Moroccan 3D animation and video artist based in New York (born 1988)

Meriem Bennani (born 1988) is a Moroccan artist currently based in New York City.

== Biography ==
Bennani was born and raised in Rabat, Morocco. She received her BFA from The Cooper Union in 2012 after having received her MFA in Animation from the École Nationale Supérieure des Arts Décoratifs in Paris in 2011.

== Work ==
Bennani works in video, sculpture, multimedia installation, drawing, and Instagram. She is known for her playful and humorous use of digital technologies such as 3D animation, projection mapping, and motion capture. She often publishes her work on social media such as Instagram and Snapchat.

Bennani was one of the four artists featured in the 2019 Whitney Biennial who formally requested that their work be removed via a collective letter which was also published on Artforum.

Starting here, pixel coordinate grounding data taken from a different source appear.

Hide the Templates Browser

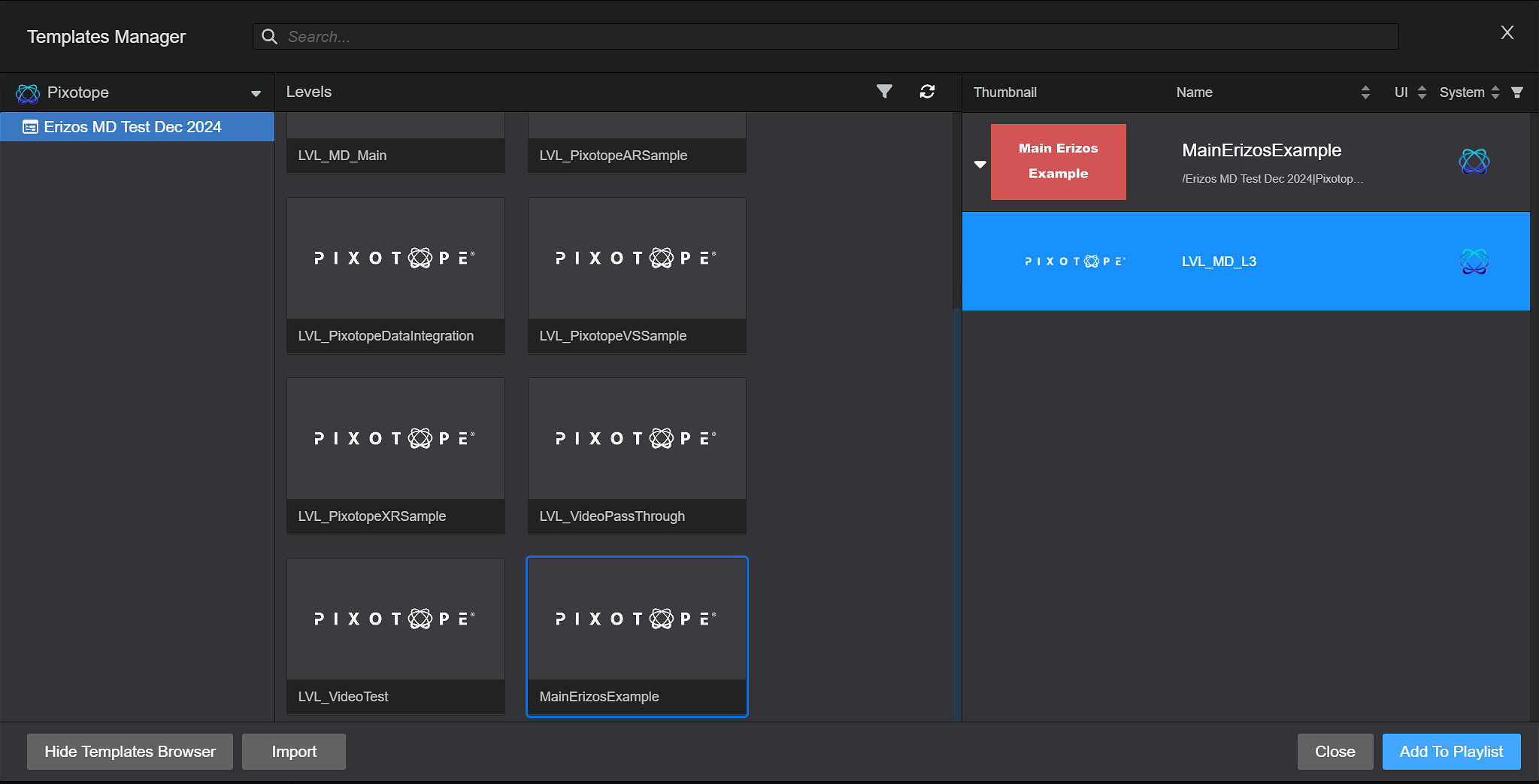click(x=130, y=752)
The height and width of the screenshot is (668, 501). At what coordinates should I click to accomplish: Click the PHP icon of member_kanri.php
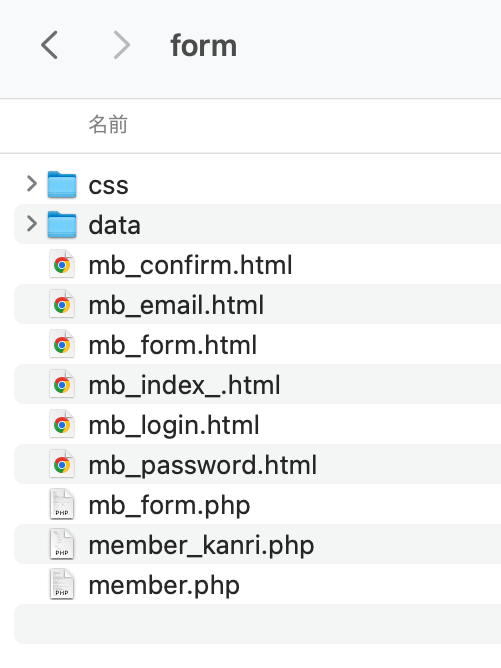tap(62, 544)
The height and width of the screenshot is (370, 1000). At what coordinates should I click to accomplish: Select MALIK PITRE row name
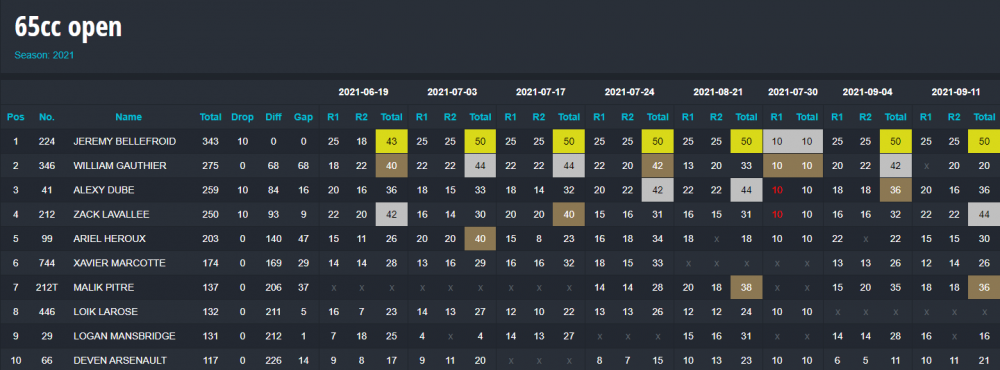pos(103,287)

She was the winner of the 2019 Eye Art & Film Prize

The collections of Guggenheim Museum New York, USA; Kadist Foundation, Paris, France; and Musée d’Art Moderne de la Ville de Paris, Paris, France has held Bennanni's work.

=== Gradual Kingdom ===
Bennani's exhibition, Gradual Kingdom, which was featured at SIGNAL gallery in 2015, incorporated video, drawing and sculpture. This exhibit addresses the relationship between her hometown, Rabat, Morocco, and global networks of exchange. Bennani incorporates sand into her sculptural installation to highlight the extraction of sand from her home region to build artificial islands in the Middle East and to replenish eroding luxury beaches.

=== Siham and Hafida ===
Bennani's 2017 exhibition Siham and Hafida was a multi-channel video installation at The Kitchen in which Benanni explores the generational conflict between two Moroccan chikha singers, combining the artist's own footage with digital manipulations and animations.

=== Fly ===
Bennani's 2016 video installation FLY at MoMA PS1 featured a layered choreography of projections which evoked the kaleidoscopic eye of the titular animal. An animated fly acts as a diegetic guide through footage shot in Bennani's hometown of Rabat, Morocco. The fly moves us through fragmented scenes of markets, a wedding, and interviews with relatives, stopping occasionally to sing a distorted version of Rihanna's “Kiss It Better.”

=== Fardaous Funjab ===
Fardaous Funjab is an itinerant fake reality TV show centered around a fictitious hijab designer who creates campy and absurdist designs such as a hijab made of a tennis ball basket or a multi-tiered wedding cake. The project explores the cultural significance of the headscarf, selecting events and holidays that pay homage to both Muslim and American cultures as inspiration for her hijab designs.

=== 2 Lizards ===
In 2020, Bennani collaborated with Israeli artist Orian Barki on a series entitled 2 Lizards. The video series has been hailed by writers and curators as a preeminent document of life under quarantine. The subject of the series is life in New York City during the COVID-19 pandemic. The 8 short videos are now in the collection of the Museum of Modern Art and the Whitney Museum of American Art.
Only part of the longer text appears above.